After a drawn-out and nerve-wracking hiring process, the NYT picked a new Hollywood correspondent and, as L.A. Weekly reported exclusively on October 24, it’s Sharon Waxman, the Washington Post’s Style section entertainment writer. Even more tortuous was the LAT’s prolonged hunt to replace Pulitzer-winning television critic Howard Rosenberg since candidate after candidate turned down the position. The paper even lost columnist Brian Lowry to Variety when he wasn’t offered the job. It got so bad that TV editor Jonathan Taylor began interviews by saying, “We don’t want to get burned again. So we want to know that you’ll take the job before we offer it to you,” according to Time magazine’s James Poniewozik.

On Monday, a disappointed job seeker whom Taylor denied the gig leaked the news that the LAT had settled on Entertainment Weekly writer and critic Carina Chocano. Described in a staff memo as “an exciting new talent,” Times features czar John Montorio went on to praise her as “a distinctive writer with a delightfully original sensibility and a wonderful grasp of popular culture in all its dimensions.”

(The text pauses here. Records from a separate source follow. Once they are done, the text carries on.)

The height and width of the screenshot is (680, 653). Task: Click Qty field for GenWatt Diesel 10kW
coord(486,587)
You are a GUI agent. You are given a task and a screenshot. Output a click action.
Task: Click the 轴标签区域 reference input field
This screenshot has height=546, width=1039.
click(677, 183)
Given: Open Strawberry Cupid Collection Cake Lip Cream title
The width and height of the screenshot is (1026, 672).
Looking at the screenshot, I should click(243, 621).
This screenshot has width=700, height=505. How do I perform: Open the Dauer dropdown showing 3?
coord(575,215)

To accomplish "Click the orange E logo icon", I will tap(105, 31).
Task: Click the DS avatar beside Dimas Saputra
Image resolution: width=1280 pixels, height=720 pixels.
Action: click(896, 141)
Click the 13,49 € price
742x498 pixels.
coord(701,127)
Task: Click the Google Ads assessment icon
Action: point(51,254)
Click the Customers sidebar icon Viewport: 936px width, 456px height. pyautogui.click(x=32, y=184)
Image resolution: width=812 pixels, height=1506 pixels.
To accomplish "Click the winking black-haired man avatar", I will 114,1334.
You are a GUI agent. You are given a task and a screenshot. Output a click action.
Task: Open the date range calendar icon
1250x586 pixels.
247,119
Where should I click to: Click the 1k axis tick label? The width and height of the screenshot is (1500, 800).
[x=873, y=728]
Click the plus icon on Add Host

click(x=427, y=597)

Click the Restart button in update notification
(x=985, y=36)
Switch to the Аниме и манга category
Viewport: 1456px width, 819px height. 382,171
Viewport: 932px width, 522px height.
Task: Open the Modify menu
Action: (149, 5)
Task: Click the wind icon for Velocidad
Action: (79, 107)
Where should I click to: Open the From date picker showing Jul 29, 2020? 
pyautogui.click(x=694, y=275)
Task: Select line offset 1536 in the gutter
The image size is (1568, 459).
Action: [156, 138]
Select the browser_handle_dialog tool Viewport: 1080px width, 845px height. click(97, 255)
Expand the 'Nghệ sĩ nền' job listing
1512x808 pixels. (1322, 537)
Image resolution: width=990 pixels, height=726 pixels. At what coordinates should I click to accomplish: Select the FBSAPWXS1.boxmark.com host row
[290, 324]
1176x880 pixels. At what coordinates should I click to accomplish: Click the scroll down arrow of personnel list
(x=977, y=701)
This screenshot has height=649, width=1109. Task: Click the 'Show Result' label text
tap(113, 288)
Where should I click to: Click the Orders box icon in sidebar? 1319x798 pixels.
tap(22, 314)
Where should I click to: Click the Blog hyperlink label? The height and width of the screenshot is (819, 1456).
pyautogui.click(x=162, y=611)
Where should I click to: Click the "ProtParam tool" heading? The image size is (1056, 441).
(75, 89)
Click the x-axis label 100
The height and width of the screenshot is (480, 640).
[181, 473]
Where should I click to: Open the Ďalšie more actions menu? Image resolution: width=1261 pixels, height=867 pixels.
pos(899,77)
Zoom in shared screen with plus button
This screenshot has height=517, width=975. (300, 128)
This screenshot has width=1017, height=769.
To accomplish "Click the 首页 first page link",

Waxman and Chocano, both already based in L.A., will start their new jobs in November.

While the well-known Waxman’s hiring got a thumbs-up in Hollywood, the no-profile Chocano’s anointment prompted many a “Who the hell is that?” But Internet talent spotters knew her work from Salon.com, where the former children’s CD-ROM writer rode the reality-show wave to fame from 1999 to the start of 2003. At E.W. less than a year, Chocano wasn’t there long enough to become a star. On Monday, nervous about being interviewed, Chocano declined to tell L.A. Weekly why she wanted the LAT job. She divulged only that her favorite TV shows are HBO’s The Sopranos and Six Feet Under, and Fox’s Arrested Development.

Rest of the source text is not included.